雨はすぐに大粒にかわり、土砂降りになる。
「チッ、雨か。ま、さんざん遊んだし、もういっか。また遊ぼうね、Ωちゃん♪」
わたしたちをオモチャにした男女は笑いながら去っていく。
雨がわたしたちを濡らしていく。
「美南さんっ!大丈夫ですか!?」
「結ちゃんは、大丈夫?」
「まずはわたしより自分の心配をしてください!」
「……じゃあうちの先生と警察に連絡してもらえる……?痛みでしゃべるの辛いんだ」
「わかりました」
連絡を受けた医師と警察官が現場にやってきた。
「ーーそりゃ、発情期にウロウロするΩが悪いよ。誘っているようなもんじゃないか。自業自得だな」
「……それは、本気で言ってるんですか?」
「先生っ!手を出しちゃダメですっ!」
美南が医師に抱きつき、なんとか止める。
「じゃあこの子はどうなるんです!?」
「この子もΩ?」
「いえ、βです」
「なら先にβって言ってくださいよ。大変でしたね。女性警官を連れてきますので、少しお待ちください。Ωに巻き込まれてーー」
医師はその警察官を殴っていた。
「公務執行妨害で逮捕するぞ!?」
「ご自由にどうぞ。ただ、先程のΩに対する発言は公にさせていただきます。Ωを守る法律はあっても、差別する法律はなかったと思いますが?」
ぐっと警察官は押し黙る。
「ふたりを着替えさせてから、警察署に連れていきます」
「ふん。好きにしろ」
「そうさせてもらいます。ふたりとも車に乗りなさい。もう大丈夫だからね。

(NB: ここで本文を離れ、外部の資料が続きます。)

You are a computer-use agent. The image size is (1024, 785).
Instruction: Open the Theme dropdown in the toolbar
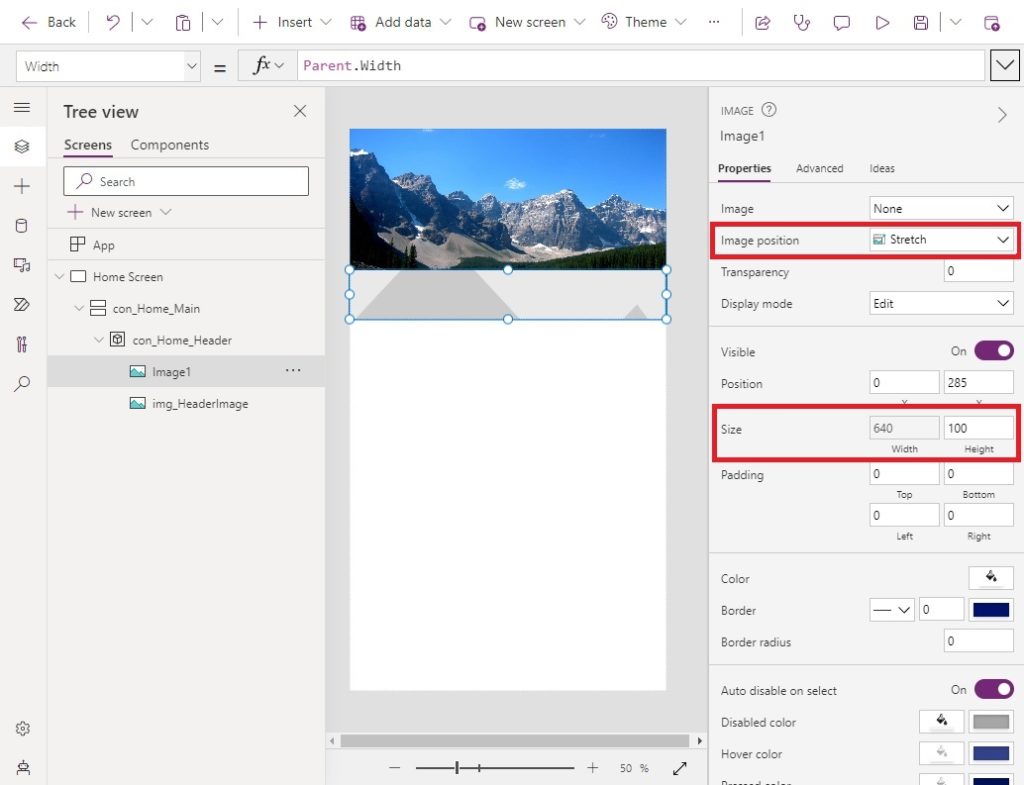(645, 21)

よく、頑張ったね」
結局、この事件は公にならなかった。
理由は簡単で被害者が発情期のΩだったから。
これがもしαなら大問題になっていたことだろう。
世間はまだまだΩに対して冷たかった。
「……美南さん、わたしがΩでごめんなさい。巻き込んじゃってごめんなさい。怖かったですよね?痛かったですよね?わたし、今以上に気をつけます。Ωってバレないように気をつけます。もうこれ以上わたしのせいで誰かを傷つけてしまわないように」
「結ちゃんは何も悪くないよ?あたしよりも結ちゃんのほうが怖くて痛かったでしょ?守ってあげられなくてごめんね」
ーー私もΩ差別があることはわかっています。でもね、それはΩのことがよくわからないからだって思うんです。だから、みんなにΩを知って貰いましょう。私も彼方さんのことを知っていきたいんです。
わたしが好きになったのはΩを否定しない優しいαだった。